5. the Buck/Boost stage operates in FCCM mode. Adding a comparison between its efficiency with standard CCM mode can be valuable to check whether FCCM introduces additional conduction losses or not (FCCM may lead to higher circulating currents, etc.). In fact, the authors should highlight how the experimental efficiency compare with recent bidirectional LLC resonant converters in the literature and conventional dual-active bridge (DAB) designs, etc.

6.  In general, while the paper claims the proposed design improves efficiency over traditional LLC or bidirectional DAB converters, but where is the direct experimental comparison?

Author Response

We would like to thank you for your valuable comments and helpful suggestions concerning our manuscript. We have carefully revised the manuscript to improve its quality. We hope the revised paper is satisfactory.

Comments 1: The section discussing the contribution of the work in introduction is quite limited. The main novelty of the proposed topology and rationale behind its design should be explained more convincingly with more clear justifications and better clarification.

Response 1: Thanks for your suggestion and we agree with this comment. We have revised the contribution to this work in the introduction as follows“ This paper presents a new design for a bidirectional resonant converter that is based on the principle of partial power processing. It aims to expand the voltage gain range of the LLC converter. This design is capable of meeting the charging and discharging requirements between energy storage batteries and DC voltage bus, offering substantial benefits such as increased efficiency and a wide gain range. Within this framework, the main power pathway incorporates an LLC converter operating at its resonant frequency to optimize the performance of the bidirectional converter. At the same time, the bidirectional synchronous buck/boost converter is used to process partial power to control the output voltage.”

Comments 2: Regarding dynamic power distribution(Fig. 14 and 16), can you explain better how does power distribution between the main and partial power circuits change during transients? Have you measured efficiency degradation under dynamic load changes?

Response 2: Thank you for your questions. This paper studies a new type of bidirectional power resonant converter based on the processing principle, mainly used in energy storage with the charge and discharge between the DC busbar. Figure 14 and Figure 16 show the voltage and power distribution of the main power circuit and partial power circuit at different operating times. In the forward working mode, the system adopts the two-stage charging strategy of constant current (CC) and constant voltage (CV). Due to the characteristics of storage battery, the load power shows a slow change trend and will not mutate. In the CC charging stage, the load power increases gradually with the gradual increase of the battery voltage. In this process, because the load power changes gently, the output of the main power circuit remains stable, while the output of some power circuits increases accordingly to meet the demand of the load power. In the CV charging stage, the load power also does not change dramatically. As the charging current decreases, the output of the main power circuit and part of the power circuit simultaneously decreases, but the power distribution ratio of the two remains unchanged.
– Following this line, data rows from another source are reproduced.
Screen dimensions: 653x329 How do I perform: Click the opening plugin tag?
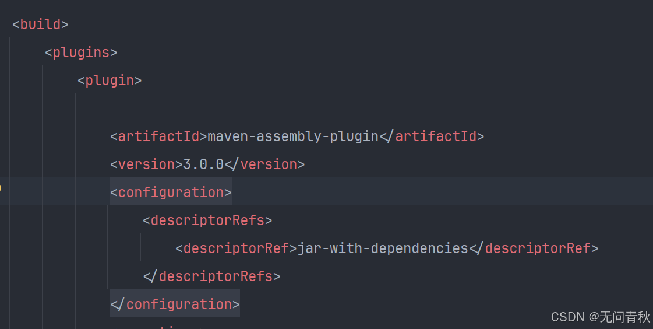pos(110,81)

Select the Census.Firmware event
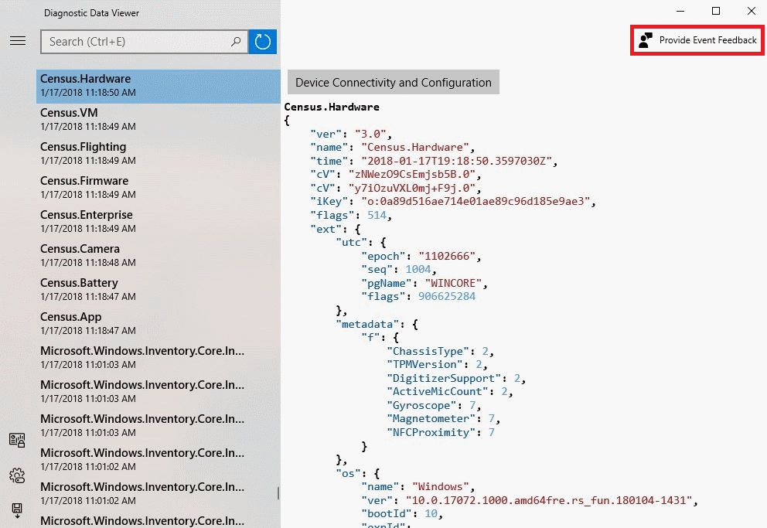click(158, 187)
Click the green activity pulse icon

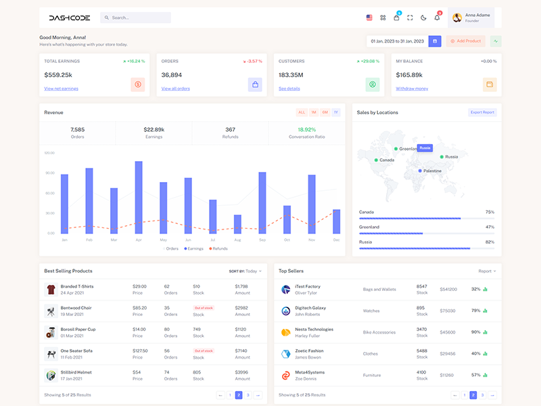[x=496, y=41]
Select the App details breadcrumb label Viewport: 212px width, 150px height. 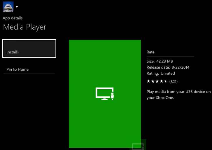point(13,18)
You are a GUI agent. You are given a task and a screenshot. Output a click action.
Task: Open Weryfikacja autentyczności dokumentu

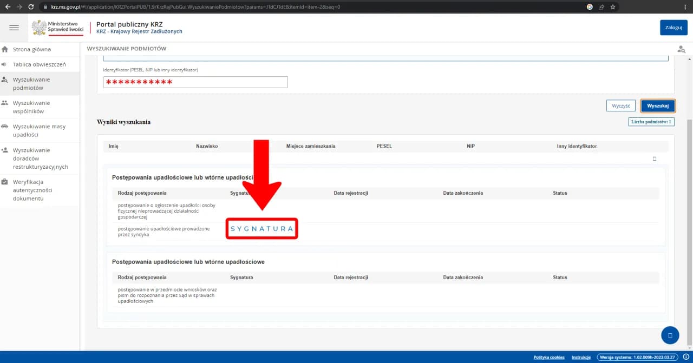[32, 190]
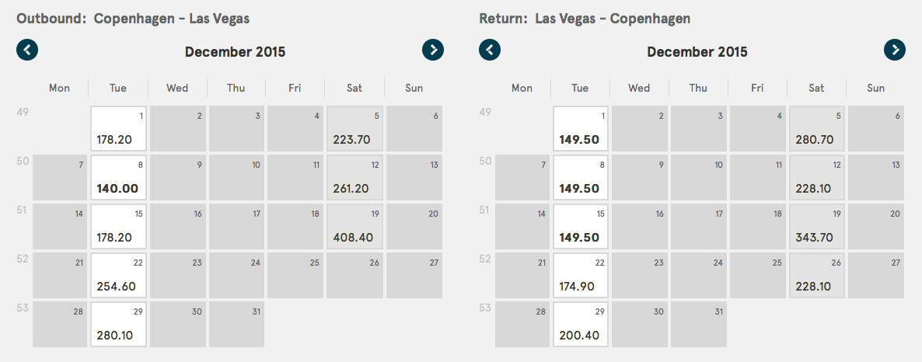Select return December 19 fare 343.70
This screenshot has height=362, width=922.
pos(817,226)
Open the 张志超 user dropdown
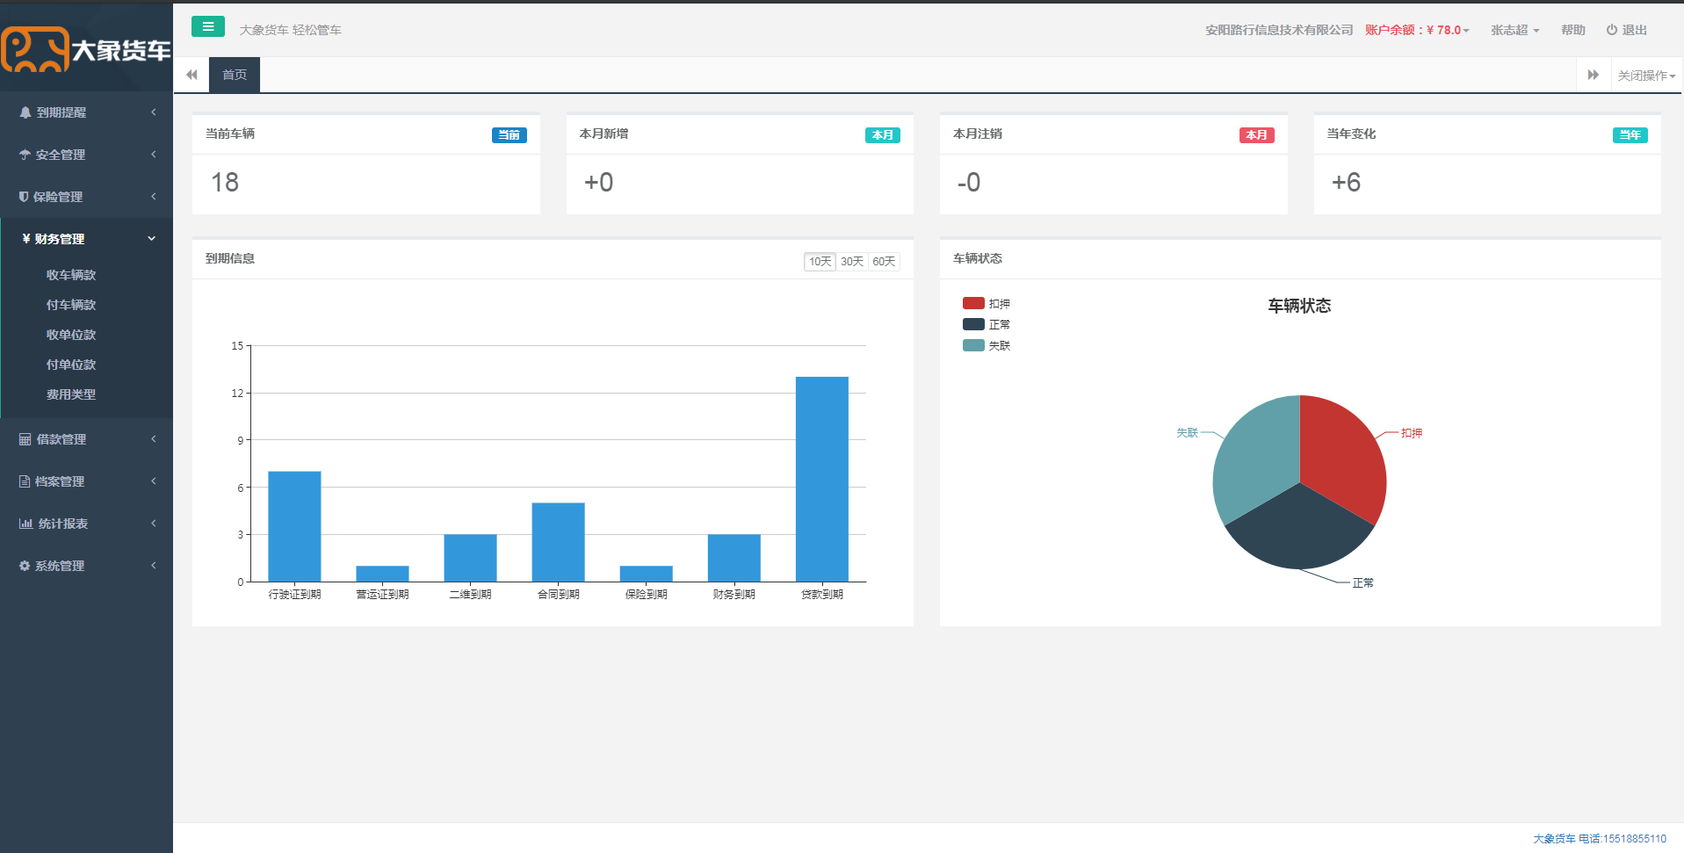The height and width of the screenshot is (853, 1684). tap(1514, 30)
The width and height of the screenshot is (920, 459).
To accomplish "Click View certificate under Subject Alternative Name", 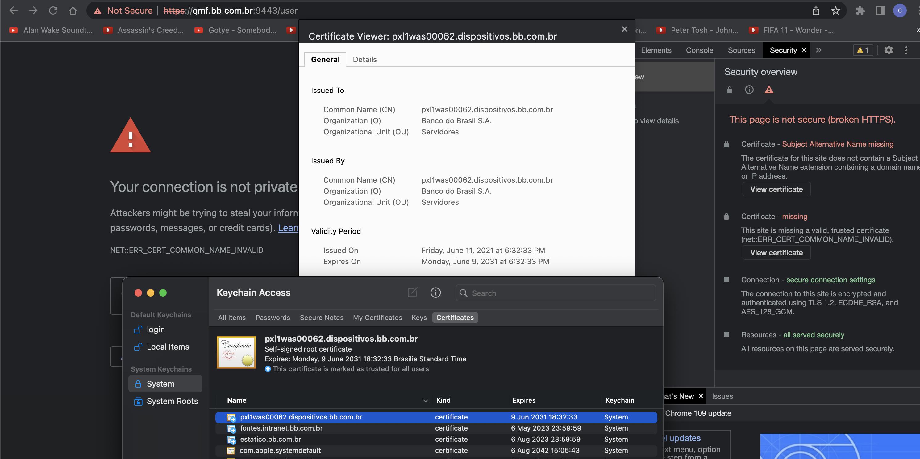I will pos(776,189).
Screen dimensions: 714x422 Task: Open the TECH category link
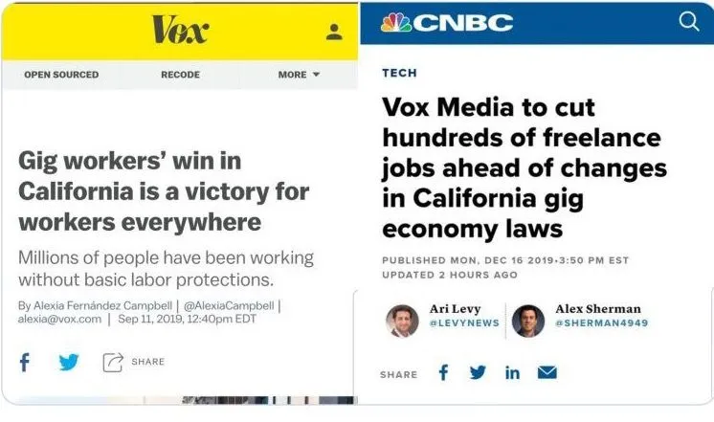point(399,73)
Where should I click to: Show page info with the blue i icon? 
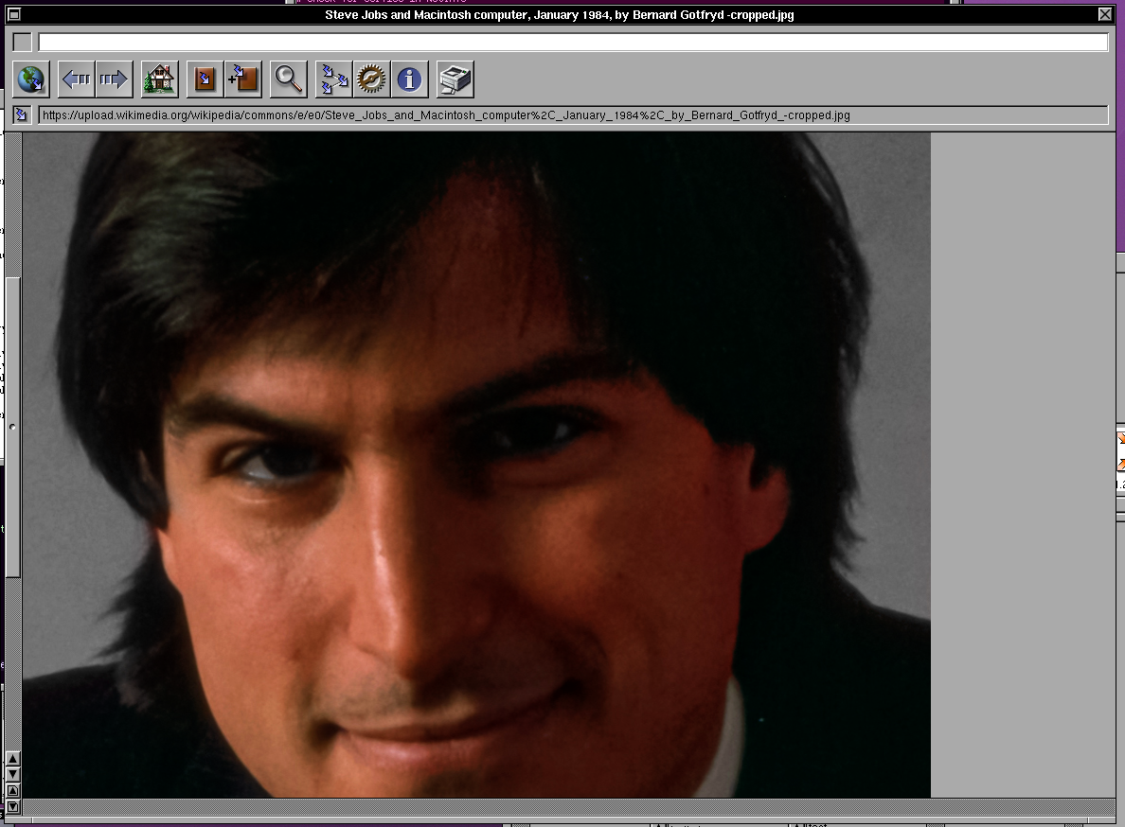(x=409, y=79)
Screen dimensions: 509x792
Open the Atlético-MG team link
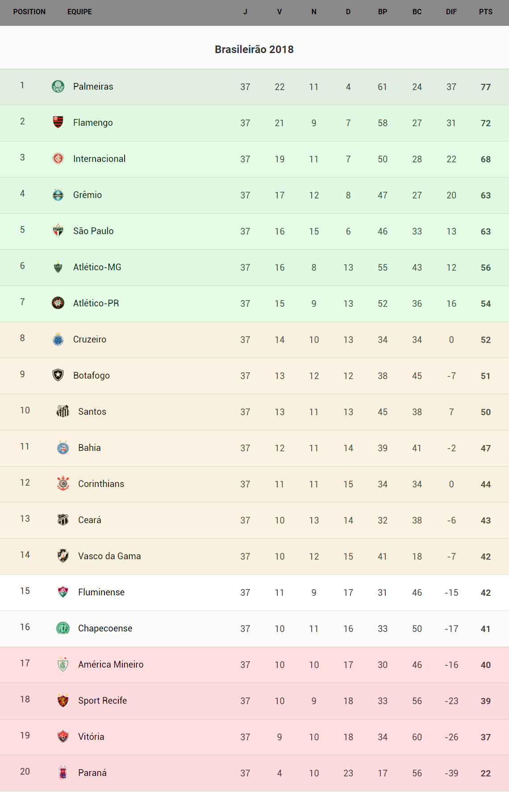point(97,267)
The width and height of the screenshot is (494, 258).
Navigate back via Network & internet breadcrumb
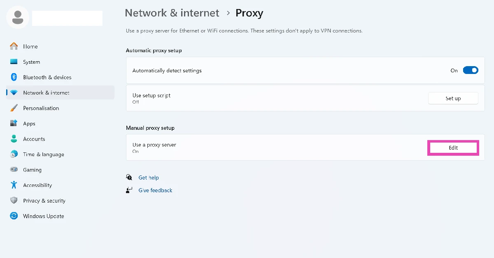point(172,13)
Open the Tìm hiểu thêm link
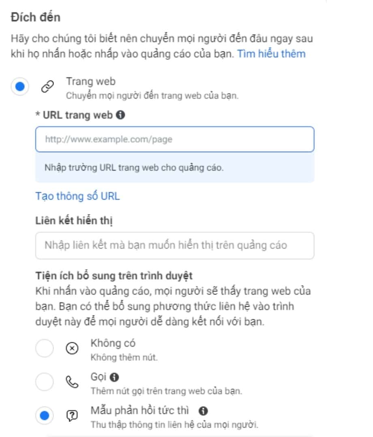This screenshot has width=373, height=437. 271,53
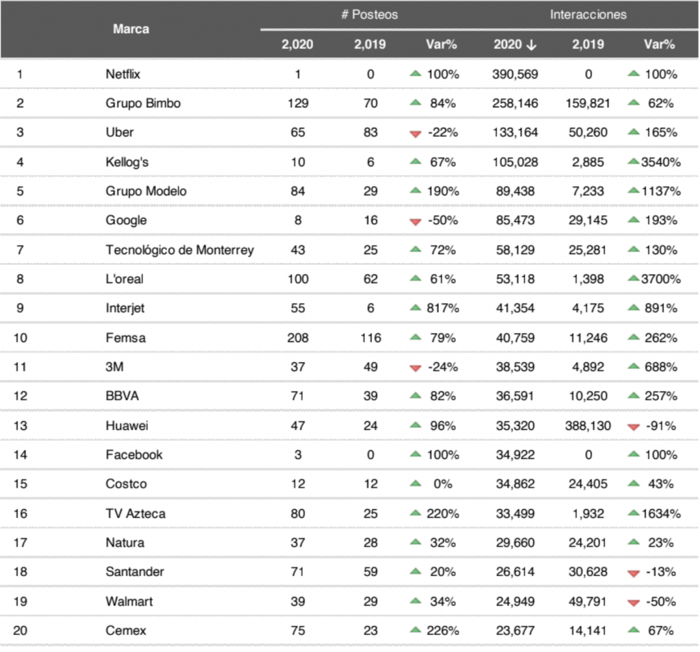Select the Tecnológico de Monterrey row name
The height and width of the screenshot is (652, 700).
(x=179, y=250)
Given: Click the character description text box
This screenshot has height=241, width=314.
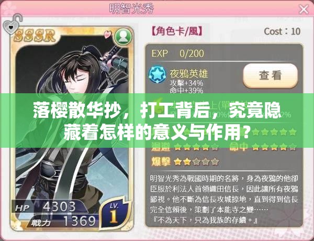Looking at the screenshot, I should click(x=224, y=200).
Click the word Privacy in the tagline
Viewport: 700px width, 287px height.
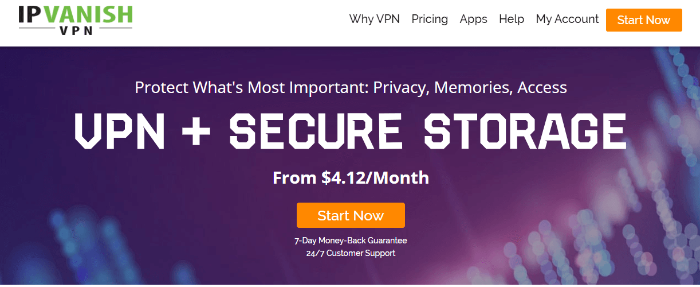(400, 88)
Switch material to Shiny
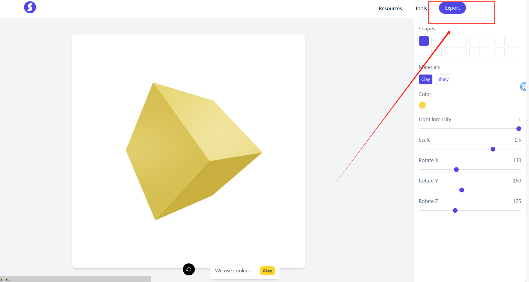Screen dimensions: 529x282 [x=443, y=79]
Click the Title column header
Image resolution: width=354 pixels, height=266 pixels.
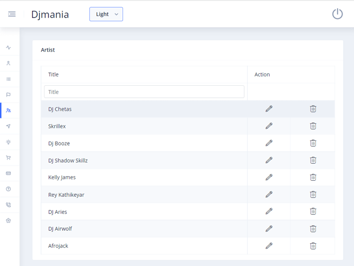click(x=54, y=74)
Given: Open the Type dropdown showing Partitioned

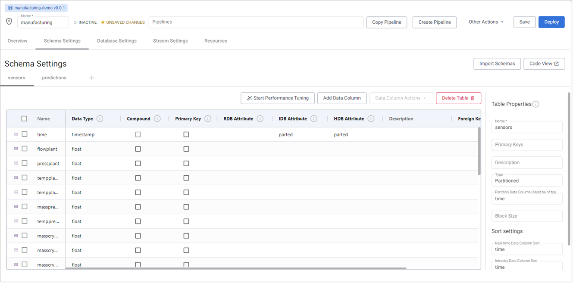Looking at the screenshot, I should [527, 180].
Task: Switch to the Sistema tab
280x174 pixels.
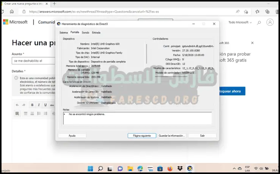Action: point(63,33)
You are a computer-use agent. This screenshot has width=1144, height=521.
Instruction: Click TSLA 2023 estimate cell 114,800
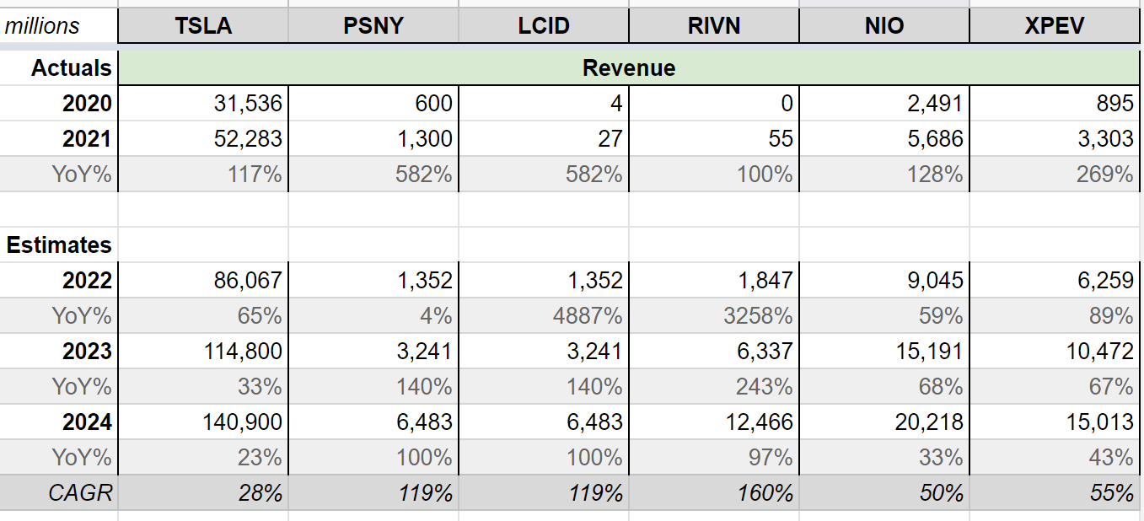[203, 351]
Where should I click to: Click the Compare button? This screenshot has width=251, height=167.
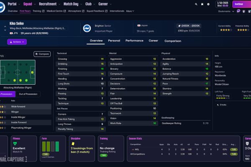coord(42,54)
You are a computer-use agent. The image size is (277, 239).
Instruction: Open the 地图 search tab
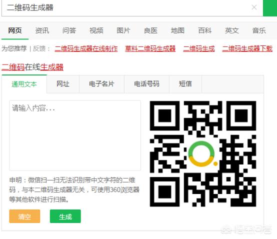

Figure 15 in the original article shows the efficiency curve for both CC and CV charging modes. Since the load power changes dynamically in this process, the efficiency curve can effectively reflect the efficiency characteristics of the system under different load power conditions. In the backward working mode, the efficiency is measured for the maximum output power under different battery voltages. However, the efficiency characteristics of different load conditions at the same battery voltage have not been tested in detail, which will be one of the focuses of future research efforts. We plan to conduct further in-depth studies on the impact of load changes on efficiency in the follow-up work to fully evaluate the performance of the system.

Comments 3: The converter achieves peak efficiencies of 97.74%(forward) and 96.9% (reverse) but adding a discussion on efficiency at light loads or high duty cycles (for example d>0.75 or d<0.3, etc.) seems necessary (since also real-world implementations often suffer from partial hard switching at light loads and maybe switching to CCM at lower loads can reduce conduction losses).

Response 3: The converter operates at a fixed frequency at the resonant frequency point, and its two output voltages remain essentially constant. During the constant current (CC) charging process, as the battery voltage increases from 350V to 450V, the output voltage of the partial power circuit correspondingly changes from 54V to 154V, with the duty cycle adjusting from 0.283 to 0.806, covering a wide range from low to high duty cycles. Since the partial power circuit adopts a synchronous Buck/Boost topology, the inductor current always operates in continuous conduction mode (CCM). To ensure zero-voltage switching (ZVS) across the full load range, the inductor parameters are designed based on critical conditions, ensuring that the inductor current exhibits reverse polarity within one switching cycle at maximum output current. As shown in Fig. R1, even under no-load conditions, the average inductor current is close to zero, but its instantaneous value fluctuates between positive and negative, enabling ZVS. Therefore, the converter can achieve ZVS across the entire load range. However, under light-load conditions, the reactive circulating current in the partial power circuit increases significantly, leading to higher conduction losses and reduced system efficiency. This issue will be further optimized in future research to improve performance under light-load conditions.

Fig. R1

Comments 4: Several studies have explored the use of alternative bidirectional topologies and power regulation methods, such as flyback or isolated buck-boost converters, which offer notable advantages in terms of voltage gain flexibility and dynamic performance. For instance, the works in (the refences that can be cited and discussed in the revised version) https://doi.org/10.3906/elk-1502-213 and https://doi.org/10.1109/TPEL.2018.2794332 investigate how these isolated configurations address key challenges including stability, robustness, and harmonic rejection in energy conversion. Considering the focus of this paper on partial power processing for bidirectional converters, it would be valuable to discuss how the proposed approach compares to such existing topologies in terms of control complexity, component stress, and real-world implementation feasibility. Or maybe clarifying if the proposed strategy offer any significant advantages over these referenced designs in terms of efficiency trade-offs, ZVS reliability, EMI reduction, etc. The manuscript should at least include a discussion of these works and highlight the benefits of proposed strategy compared to them.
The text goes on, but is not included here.